Reputation: 94
I have a dataset Data.csv
Country,Age,Salary,Purchased
France,44,72000,No
Spain,27,48000,Yes
Germany,30,54000,No
Spain,38,61000,No
Germany,40,,Yes
France,35,58000,Yes
Spain,,52000,No
France,48,79000,Yes
Germany,50,83000,No
France,37,67000,Yes
I tried to fill nan values using sklearn.impute.SimpleImputer by using following code
import numpy as np
import matplotlib.pyplot as plt
import pandas as pd
# Importing the dataset
dataset = pd.read_csv('Data.csv')
X = dataset.iloc[:, :-1].values
y = dataset.iloc[:, -1].values
# Taking care of missing data
from sklearn.impute import SimpleImputer
imputer = SimpleImputer(missing_values = 'NaN', strategy = 'mean')

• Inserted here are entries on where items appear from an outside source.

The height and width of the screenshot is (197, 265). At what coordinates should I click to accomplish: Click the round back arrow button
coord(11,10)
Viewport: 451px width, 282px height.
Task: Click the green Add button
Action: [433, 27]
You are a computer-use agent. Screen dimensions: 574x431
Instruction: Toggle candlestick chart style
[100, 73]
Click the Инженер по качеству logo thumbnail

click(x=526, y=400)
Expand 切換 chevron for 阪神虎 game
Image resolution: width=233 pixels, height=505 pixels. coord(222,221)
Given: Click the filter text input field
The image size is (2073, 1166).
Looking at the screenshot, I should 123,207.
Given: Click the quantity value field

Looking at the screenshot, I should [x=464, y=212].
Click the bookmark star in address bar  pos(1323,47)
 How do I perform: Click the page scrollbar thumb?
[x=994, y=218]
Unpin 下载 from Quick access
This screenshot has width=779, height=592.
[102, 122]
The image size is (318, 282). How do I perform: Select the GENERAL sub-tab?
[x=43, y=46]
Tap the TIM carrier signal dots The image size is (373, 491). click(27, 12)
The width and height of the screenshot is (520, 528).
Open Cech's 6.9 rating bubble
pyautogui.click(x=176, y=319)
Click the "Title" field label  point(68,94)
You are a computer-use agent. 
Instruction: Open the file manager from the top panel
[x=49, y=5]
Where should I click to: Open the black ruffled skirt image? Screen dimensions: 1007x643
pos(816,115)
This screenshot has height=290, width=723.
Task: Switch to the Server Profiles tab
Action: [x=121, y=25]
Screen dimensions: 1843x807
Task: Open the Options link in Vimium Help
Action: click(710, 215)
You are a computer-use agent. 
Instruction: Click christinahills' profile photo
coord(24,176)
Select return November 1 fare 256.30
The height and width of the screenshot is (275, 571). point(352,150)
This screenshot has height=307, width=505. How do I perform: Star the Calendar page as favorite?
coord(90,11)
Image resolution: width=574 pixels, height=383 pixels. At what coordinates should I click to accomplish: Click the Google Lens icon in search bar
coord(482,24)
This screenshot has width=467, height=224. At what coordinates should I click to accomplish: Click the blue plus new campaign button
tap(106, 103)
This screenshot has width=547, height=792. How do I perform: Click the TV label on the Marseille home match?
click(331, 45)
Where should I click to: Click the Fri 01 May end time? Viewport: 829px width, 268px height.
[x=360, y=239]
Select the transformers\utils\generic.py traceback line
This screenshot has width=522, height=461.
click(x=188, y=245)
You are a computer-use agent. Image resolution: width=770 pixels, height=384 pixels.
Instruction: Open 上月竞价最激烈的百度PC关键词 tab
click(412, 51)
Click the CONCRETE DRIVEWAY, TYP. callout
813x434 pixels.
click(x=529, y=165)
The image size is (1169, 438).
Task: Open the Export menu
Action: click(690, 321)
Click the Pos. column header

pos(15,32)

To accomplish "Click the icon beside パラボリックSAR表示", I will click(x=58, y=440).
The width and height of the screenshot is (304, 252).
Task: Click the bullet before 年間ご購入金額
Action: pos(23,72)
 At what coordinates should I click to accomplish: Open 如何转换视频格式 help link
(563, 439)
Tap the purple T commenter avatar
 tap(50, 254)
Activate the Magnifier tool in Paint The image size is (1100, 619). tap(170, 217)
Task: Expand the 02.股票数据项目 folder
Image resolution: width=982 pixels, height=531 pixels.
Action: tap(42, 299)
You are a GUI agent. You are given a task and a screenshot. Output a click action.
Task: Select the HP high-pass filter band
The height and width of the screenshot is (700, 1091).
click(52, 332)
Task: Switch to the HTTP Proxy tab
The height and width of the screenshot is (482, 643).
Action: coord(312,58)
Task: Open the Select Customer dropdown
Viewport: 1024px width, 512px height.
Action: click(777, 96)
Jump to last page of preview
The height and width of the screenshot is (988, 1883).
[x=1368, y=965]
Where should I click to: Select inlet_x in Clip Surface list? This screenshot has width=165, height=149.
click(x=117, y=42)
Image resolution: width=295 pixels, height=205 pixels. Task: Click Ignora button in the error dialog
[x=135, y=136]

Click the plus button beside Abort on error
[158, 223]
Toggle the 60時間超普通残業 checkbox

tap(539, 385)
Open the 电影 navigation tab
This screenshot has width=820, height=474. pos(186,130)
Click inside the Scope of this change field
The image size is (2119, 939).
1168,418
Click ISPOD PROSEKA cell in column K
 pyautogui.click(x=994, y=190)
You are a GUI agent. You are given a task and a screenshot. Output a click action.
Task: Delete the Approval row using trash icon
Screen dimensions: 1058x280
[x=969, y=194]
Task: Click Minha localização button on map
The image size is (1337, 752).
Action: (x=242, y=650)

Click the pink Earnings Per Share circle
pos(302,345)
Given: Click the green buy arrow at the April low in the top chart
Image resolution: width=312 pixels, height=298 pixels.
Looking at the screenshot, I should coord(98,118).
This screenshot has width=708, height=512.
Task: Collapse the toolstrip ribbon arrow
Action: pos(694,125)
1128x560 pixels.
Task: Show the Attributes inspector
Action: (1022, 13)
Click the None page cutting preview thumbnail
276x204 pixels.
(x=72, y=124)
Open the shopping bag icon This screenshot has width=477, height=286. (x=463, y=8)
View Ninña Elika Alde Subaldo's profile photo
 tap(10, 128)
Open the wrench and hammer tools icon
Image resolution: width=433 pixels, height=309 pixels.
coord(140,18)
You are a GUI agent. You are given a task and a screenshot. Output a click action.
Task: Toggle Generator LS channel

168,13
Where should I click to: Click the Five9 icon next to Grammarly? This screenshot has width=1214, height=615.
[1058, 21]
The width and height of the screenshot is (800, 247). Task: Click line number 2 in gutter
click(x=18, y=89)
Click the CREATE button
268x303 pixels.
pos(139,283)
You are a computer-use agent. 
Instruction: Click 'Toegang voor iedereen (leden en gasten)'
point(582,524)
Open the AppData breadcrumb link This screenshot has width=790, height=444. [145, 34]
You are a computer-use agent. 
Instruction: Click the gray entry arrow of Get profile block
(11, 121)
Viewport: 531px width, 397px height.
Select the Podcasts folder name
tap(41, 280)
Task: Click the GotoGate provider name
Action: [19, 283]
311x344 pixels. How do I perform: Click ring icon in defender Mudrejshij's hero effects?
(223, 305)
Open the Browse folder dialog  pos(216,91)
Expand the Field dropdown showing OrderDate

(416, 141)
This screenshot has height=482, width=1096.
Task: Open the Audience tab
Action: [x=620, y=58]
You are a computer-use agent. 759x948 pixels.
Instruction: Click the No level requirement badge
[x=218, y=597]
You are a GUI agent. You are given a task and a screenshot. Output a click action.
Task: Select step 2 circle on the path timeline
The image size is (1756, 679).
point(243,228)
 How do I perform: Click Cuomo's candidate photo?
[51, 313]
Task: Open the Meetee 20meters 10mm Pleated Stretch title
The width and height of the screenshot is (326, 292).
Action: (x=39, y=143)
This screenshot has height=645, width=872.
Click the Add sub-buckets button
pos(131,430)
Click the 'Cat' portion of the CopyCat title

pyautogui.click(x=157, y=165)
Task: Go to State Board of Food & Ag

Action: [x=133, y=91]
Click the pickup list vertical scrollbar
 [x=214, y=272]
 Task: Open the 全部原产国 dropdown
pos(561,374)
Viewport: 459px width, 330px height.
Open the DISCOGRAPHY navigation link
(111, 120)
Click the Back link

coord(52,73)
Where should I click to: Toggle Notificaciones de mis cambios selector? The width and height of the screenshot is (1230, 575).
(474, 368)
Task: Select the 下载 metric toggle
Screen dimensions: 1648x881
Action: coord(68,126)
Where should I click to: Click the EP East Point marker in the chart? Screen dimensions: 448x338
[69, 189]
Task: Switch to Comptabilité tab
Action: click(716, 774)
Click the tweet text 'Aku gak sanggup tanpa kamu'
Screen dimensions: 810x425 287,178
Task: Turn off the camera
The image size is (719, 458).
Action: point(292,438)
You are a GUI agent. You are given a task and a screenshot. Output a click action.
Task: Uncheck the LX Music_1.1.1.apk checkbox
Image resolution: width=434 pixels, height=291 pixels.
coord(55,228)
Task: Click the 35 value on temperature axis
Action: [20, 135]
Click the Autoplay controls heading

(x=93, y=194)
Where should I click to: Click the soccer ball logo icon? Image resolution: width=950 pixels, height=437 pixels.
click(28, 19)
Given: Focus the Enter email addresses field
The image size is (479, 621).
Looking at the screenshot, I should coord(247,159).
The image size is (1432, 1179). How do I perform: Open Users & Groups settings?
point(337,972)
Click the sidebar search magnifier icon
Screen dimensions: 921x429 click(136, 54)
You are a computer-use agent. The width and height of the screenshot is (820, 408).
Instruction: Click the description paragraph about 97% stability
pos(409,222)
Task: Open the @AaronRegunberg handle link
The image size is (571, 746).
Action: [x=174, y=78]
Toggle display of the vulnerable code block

imputer = imputer.fit(X[:, 1:3])
X[:, 1:3] = imputer.transform(X[:, 1:3])
But I get a error which says:
File "C:\Users\Krishna Rohith\Machine Learning A-Z\Part 1 - Data Preprocessing\Section 2 ----------- --------- Part 1 - Data Preprocessing --------------------\missing_data.py", line 16, in <module>
imputer = imputer.fit(X[:, 1:3])
File "C:\Users\Krishna Rohith\Anaconda3\lib\site-packages\sklearn\impute\_base.py", line 268, in fit
X = self._validate_input(X)
File "C:\Users\Krishna Rohith\Anaconda3\lib\site-packages\sklearn\impute\_base.py", line 242, in _validate_input
raise ve
File "C:\Users\Krishna Rohith\Anaconda3\lib\site-packages\sklearn\impute\_base.py", line 235, in _validate_input
force_all_finite=force_all_finite, copy=self.copy)
File "C:\Users\Krishna Rohith\Anaconda3\lib\site-packages\sklearn\utils\validation.py", line 562, in check_array
allow_nan=force_all_finite == 'allow-nan')
File "C:\Users\Krishna Rohith\Anaconda3\lib\site-packages\sklearn\utils\validation.py", line 60, in _assert_all_finite
msg_dtype if msg_dtype is not None else X.dtype)
ValueError: Input contains NaN, infinity or a value too large for dtype('float64').
I know how to do it numpy but can someone please tell me using sklearn.impute?
Upvotes: 1
Views: 2678
Reputation: 26
imputer = SimpleImputer(missing_values = np.nan, strategy = 'mean')
Replace 'NaN' by numpy default Nan np.nan
Upvotes: 1